Not that my blog has thus far been any indication, but I do have actual, you know, responsibilities as a Fulbrighter.  It’s not all traipsing off to far-off places and gouging myself on chocolate-filled croissants, only mostly.  So, two months in (!), the time has come to tell you the stuff I’ve been telling my résumé as of late (have I mentioned I’ve been applying to grad schools?  I’m applying to grad schools): namely, teaching.  Actual, for-real, getting-up-in-front-of-a-class-and-talking-in-English-too-far-above-their-heads teaching.

I have zero, give or take zero, teaching experience.  But I like American topics well enough, so I figured I could do this.  Folk music?  Got it.  Southern-fried foods?  Love ’em.  Football?  I mean, I’ve seen it before.  So, I saw this opportunity as a chance to get to another country and spread my love for locality, for traditions, for anything specifically not Wal-Mart related (save Fayetteville) – I could rewrite America, not as as the obesity-plagued gun-toting war-mongering McDonald’s PlayPlace it’s become to the international eye, but as a place of diversity and quirky cultural amalgamations, of national parks, folksy traditions, and tall tales.  Essentially, it seems my plan was to swap one simplistic reading of America for another simplistic reading that I just liked better.  Solid.

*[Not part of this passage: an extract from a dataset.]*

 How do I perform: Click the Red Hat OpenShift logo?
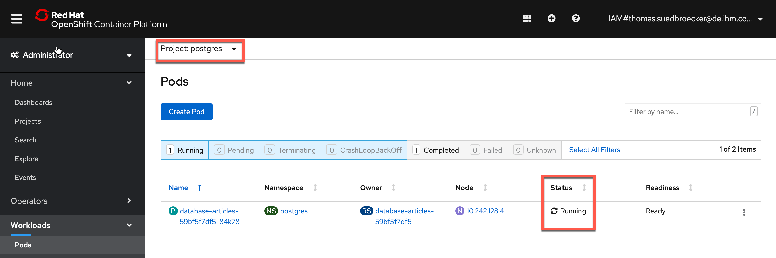(101, 19)
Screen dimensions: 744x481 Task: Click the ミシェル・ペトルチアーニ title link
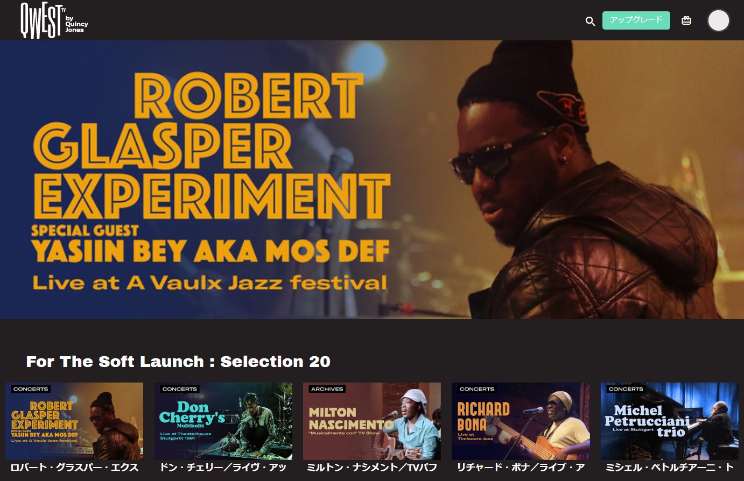(x=670, y=468)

But whoa-ho-ho, little Lori, not so fast.  Before you embark on your grandiose plan of painting all Americans as down-home folk wearing overalls and baking lattice-crust apple pies on Sundays, you have to get those tenses straight.

And just how un-straight they are.  I’m currently floundering in a sea of present perfect and simple past, of signal words, and of trying to figure out better explanations for the differences between “I’m going to” and “I will” other than “that’s just the way it is!”  Actually, I do really like when I can help with the grammar bits of lessons; it’s fun reminding myself of things I haven’t practiced since grade school days, and I tend to be a fan of grammar anyway – it’s like a puzzle, its formula the closest thing to anything faintly mathematical that I’ll ever like.  And it’s been pretty interesting to see common mistakes Germans make when learning English, generally the fault of direct translation – they live “in the near of” the Rhine, and they “visit” the Berufsbildende Schule, where they “learn” for tests.

But grammar aside, I have been given several opportunities to talk on “themes”: teenage life in America, Route 66, and later this week I’m supposed to present a lesson about American history, Halloween, Thanksgiving, and the political system all in one, which will be… tricky.  Luckily, I’ll go armed with candy corn, which might distract them from all the awkward non-sequiturs that lesson will be sprinkled with (so kids, we just talked about the Great Depression; I bet they didn’t get much candy for Halloween during those years!  Kind of like how Charlie Brown just got rocks when he went trick-or-treating in this classic 1966 Halloween special…).  Or whatever.

Still, I’m feeling more prepared for this lesson than you might expect, because I’ve got my own little rock in my trick or treat bag ace up my sleeve:

 

J. William Fulbright, I hope I make you proud.